● DATA
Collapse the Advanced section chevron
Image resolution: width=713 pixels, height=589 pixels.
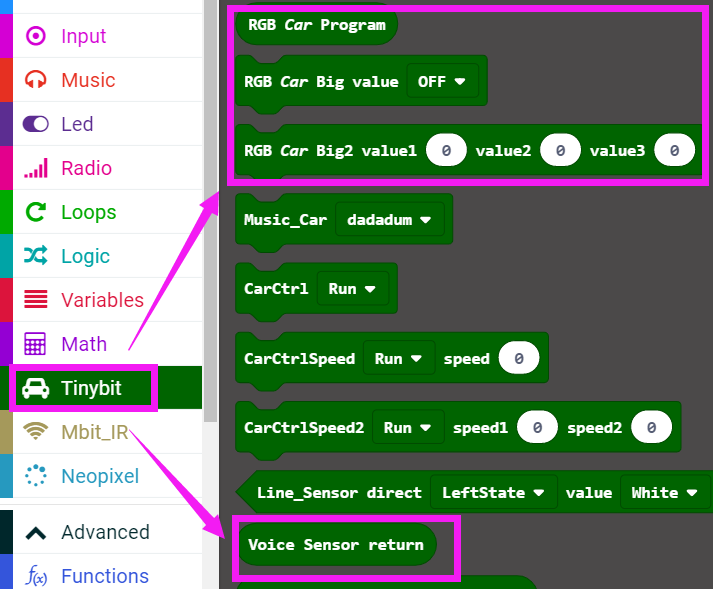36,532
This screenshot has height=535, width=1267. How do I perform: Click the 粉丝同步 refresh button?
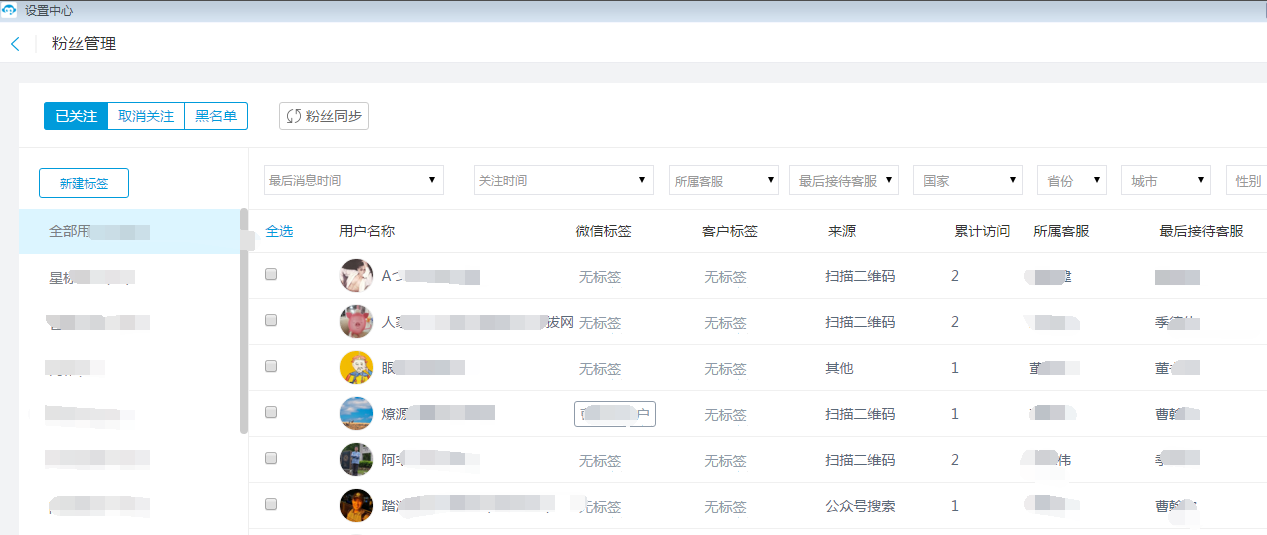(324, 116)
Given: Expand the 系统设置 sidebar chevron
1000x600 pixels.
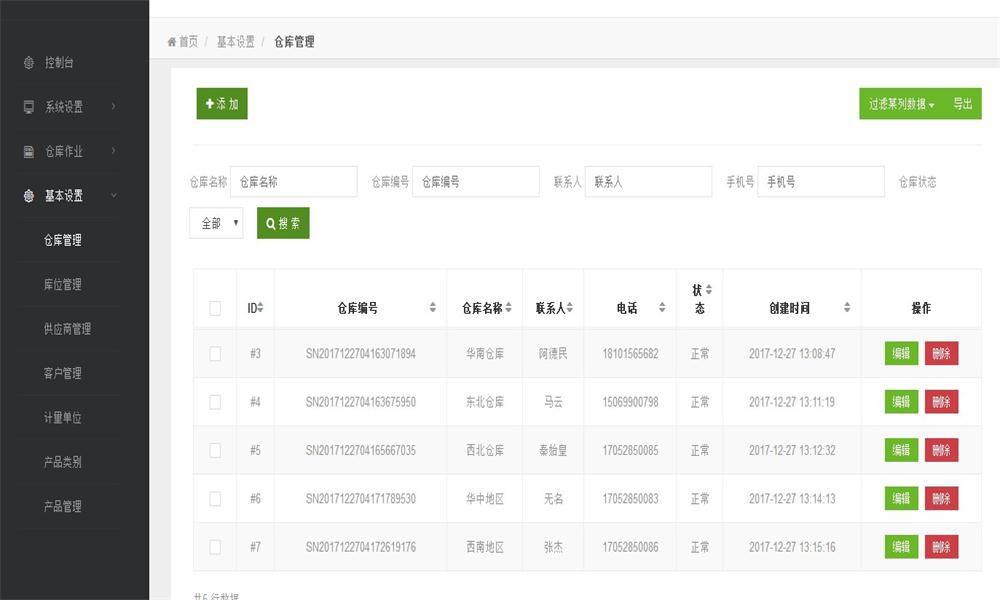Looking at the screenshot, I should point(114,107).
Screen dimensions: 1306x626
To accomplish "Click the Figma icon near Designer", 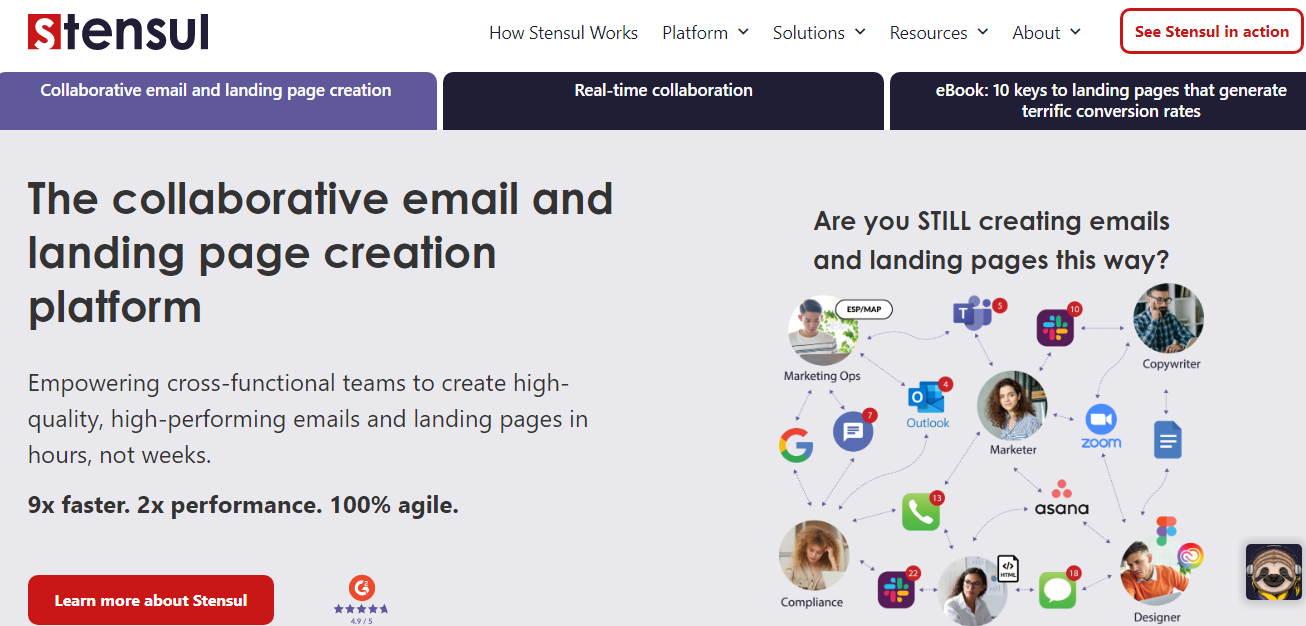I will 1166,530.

● PROBLEM STATEMENT
What number of lines in the records contain the word "chevron"? Answer with that number alone.

● ANSWER SPACE
2